WARSAW, 2 December 2004 — Conjoined infant girls who share a lower spine and intestines will fly to Saudi Arabia later this month for possible separation surgery sponsored by Crown Prince Abdullah, the twins’ mother said yesterday.
Thirteen-month-old Daria and Olga Kolacz will fly with their mother on Dec. 12 to Riyadh for tests to determine whether surgeons at the King Abdul Aziz Medical City for National Guard can go ahead with the complex operation, said Wieslawa Dabrowska, the mother.
“This must end in success,” Dabrowska, a 38-year-old seamstress, said in a telephone interview from her home in the central Polish town of Janikowo.
She said Crown Prince Abdullah had offered to pay all of the family’s medical and travel expenses after being informed of the case by a Saudi doctor.
“It was a total surprise, but a very good one,” Dabrowska said.
The doctor learned of the infants’ plight from a discussion forum on the Internet, said Dabrowska’s nephew, Robert Kasznia.
The Saudi Ambassador to Poland, Osama Al-Sanosi, said that the operation would be the sixth of its kind at the Riyadh hospital.
“Whenever there is a complicated case like this one and our doctors are contacted by family members, they take the case to Crown Prince Abdullah, who is interested and is known for his generosity,” Al-Sanosi said.

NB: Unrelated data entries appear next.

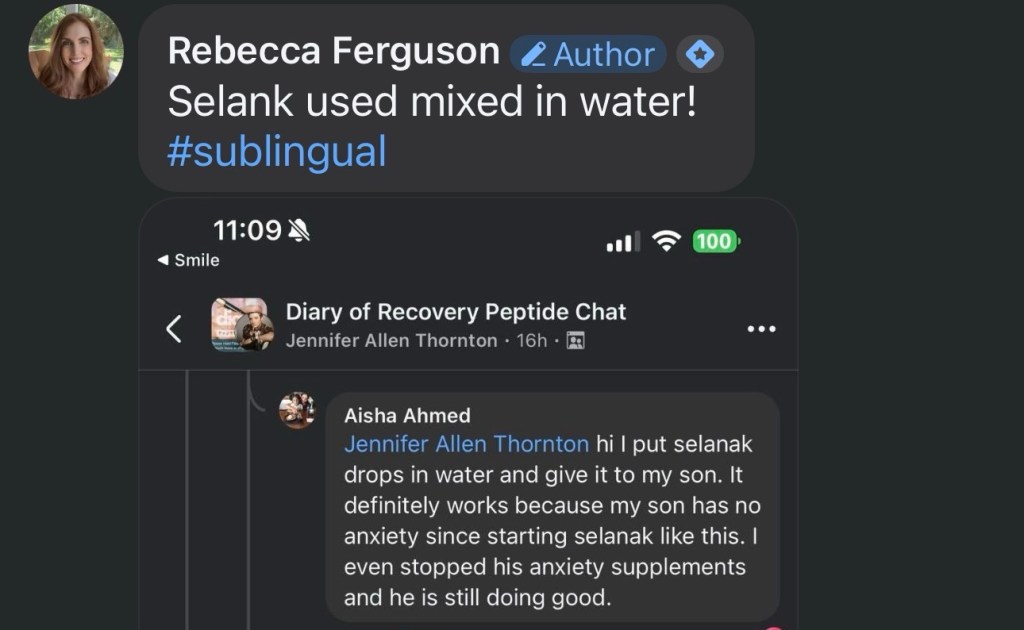This screenshot has height=630, width=1024.
Task: Open the Diary of Recovery Peptide Chat title
Action: 456,311
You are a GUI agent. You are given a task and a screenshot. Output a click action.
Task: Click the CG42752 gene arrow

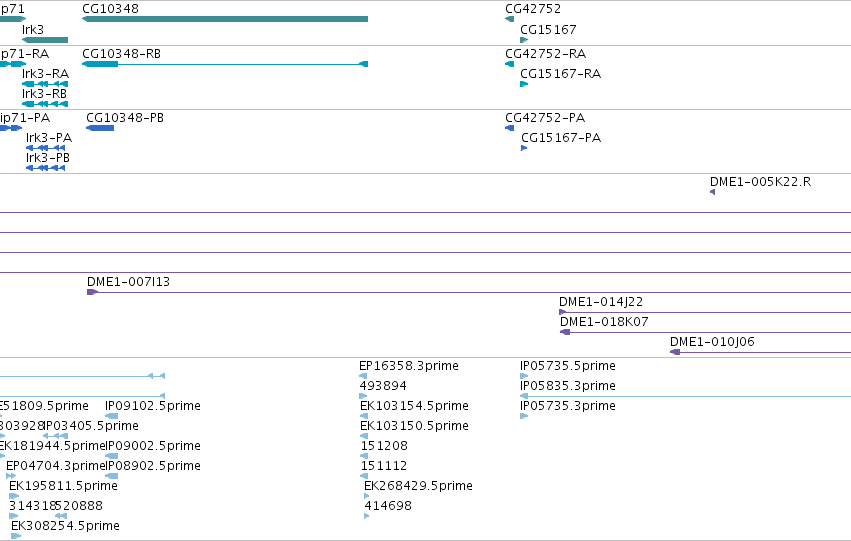point(509,19)
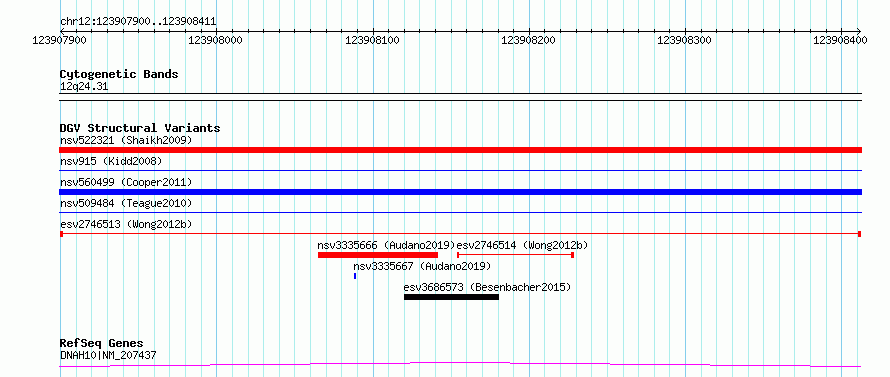Click the magenta DNAH10 gene line
This screenshot has height=377, width=890.
click(460, 365)
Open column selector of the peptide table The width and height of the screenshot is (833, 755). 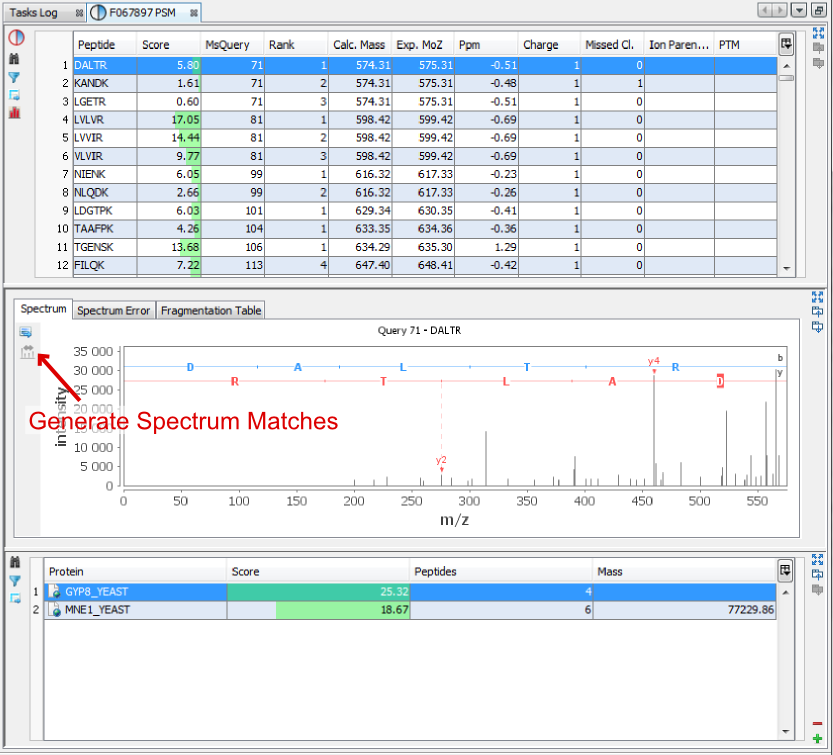787,45
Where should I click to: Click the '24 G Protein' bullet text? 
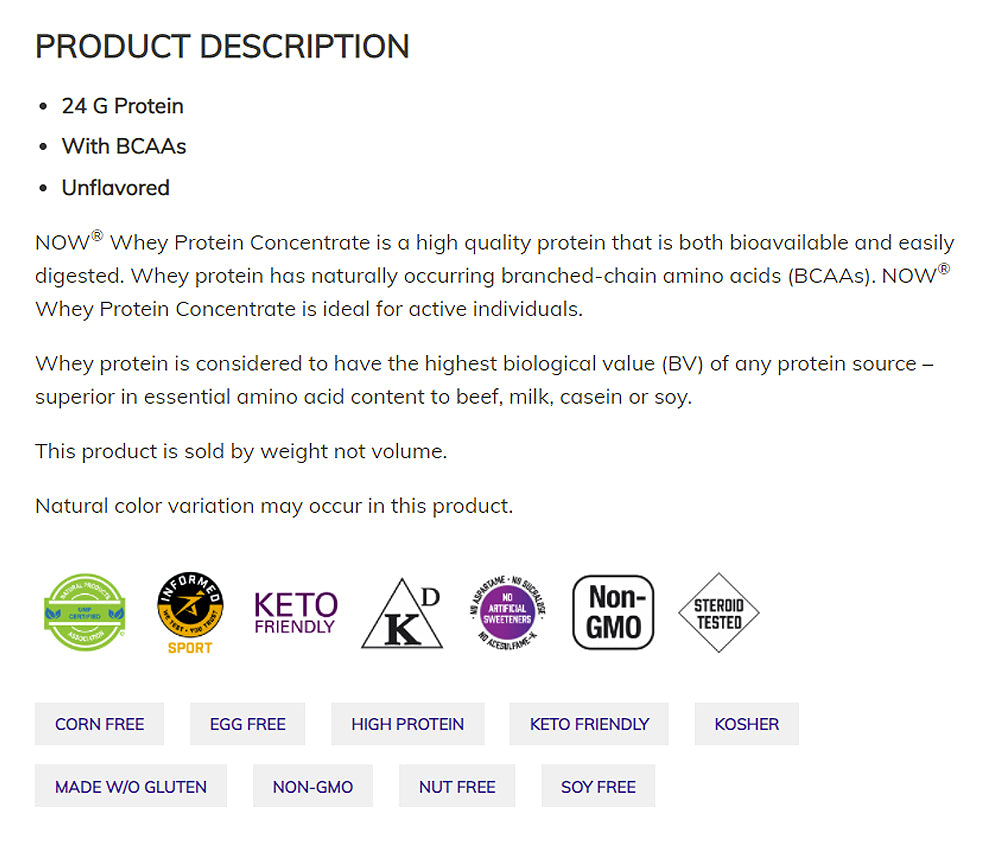click(x=123, y=106)
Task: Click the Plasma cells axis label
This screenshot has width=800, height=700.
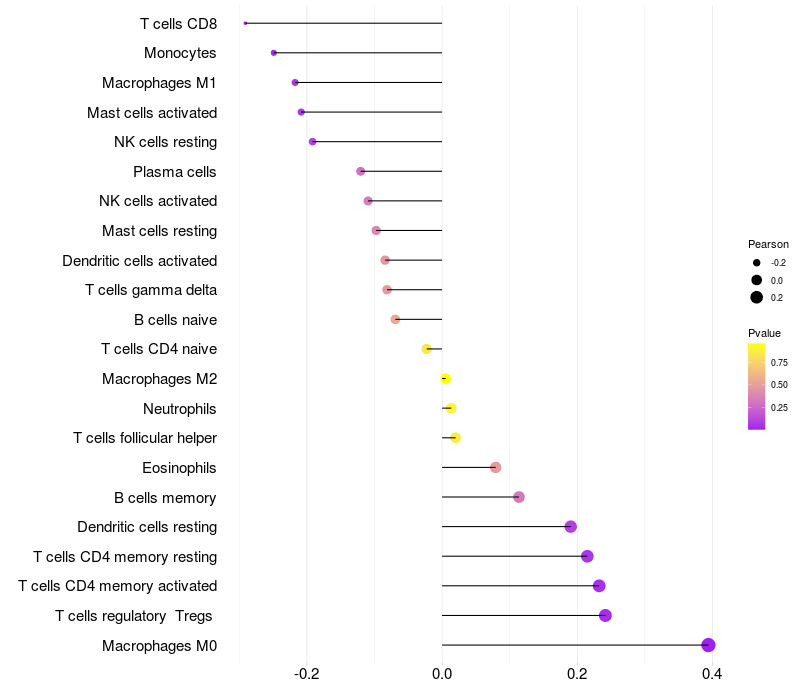Action: point(174,172)
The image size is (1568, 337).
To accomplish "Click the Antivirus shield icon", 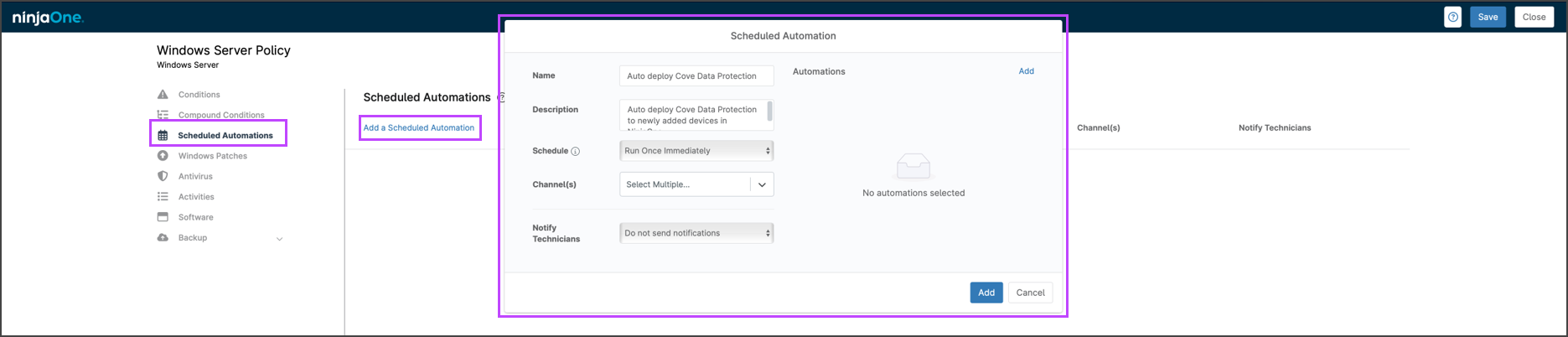I will (x=163, y=176).
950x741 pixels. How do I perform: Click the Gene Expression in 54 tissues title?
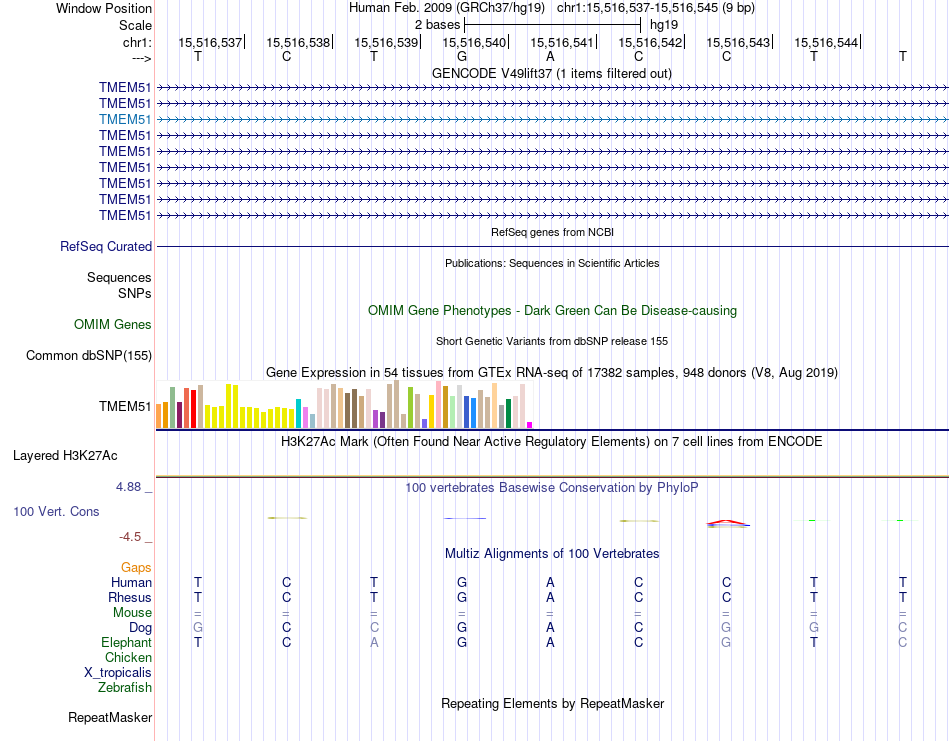click(551, 372)
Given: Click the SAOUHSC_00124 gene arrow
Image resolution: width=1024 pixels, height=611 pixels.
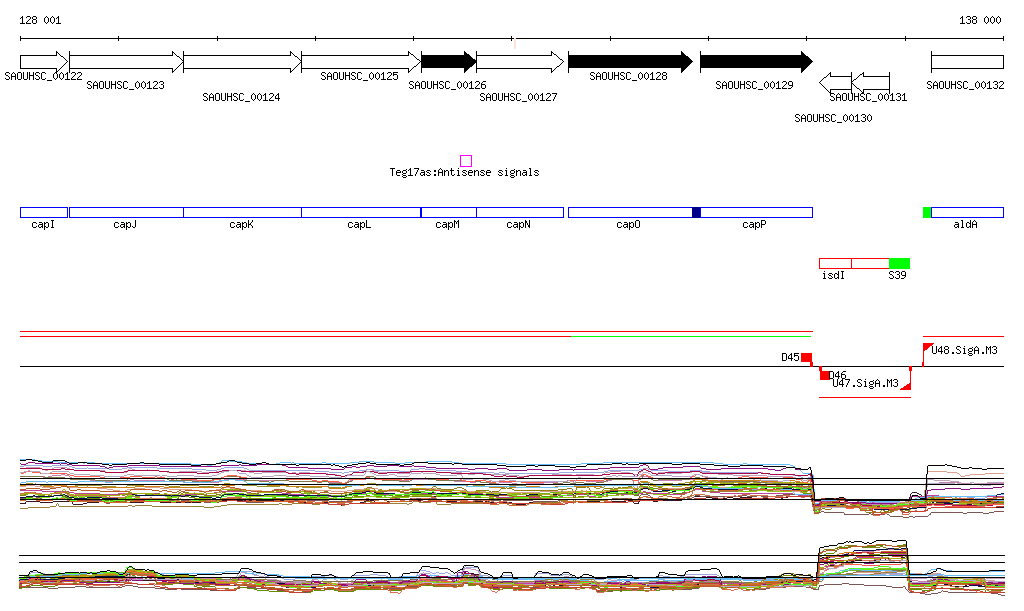Looking at the screenshot, I should 242,62.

Dabrowska said she felt Polish doctors weren’t up to the case.
“They simply don’t have experience in such cases,” Dabrowska said. “They told me this themselves.”
Separation would be a blessing for the twins, according to their mother.
“They fight with each other,” Dabrowska said. “Daria is the calmer one, and Olga is the more combative one. Olga hits Daria, bites her, and doesn’t let her sleep.”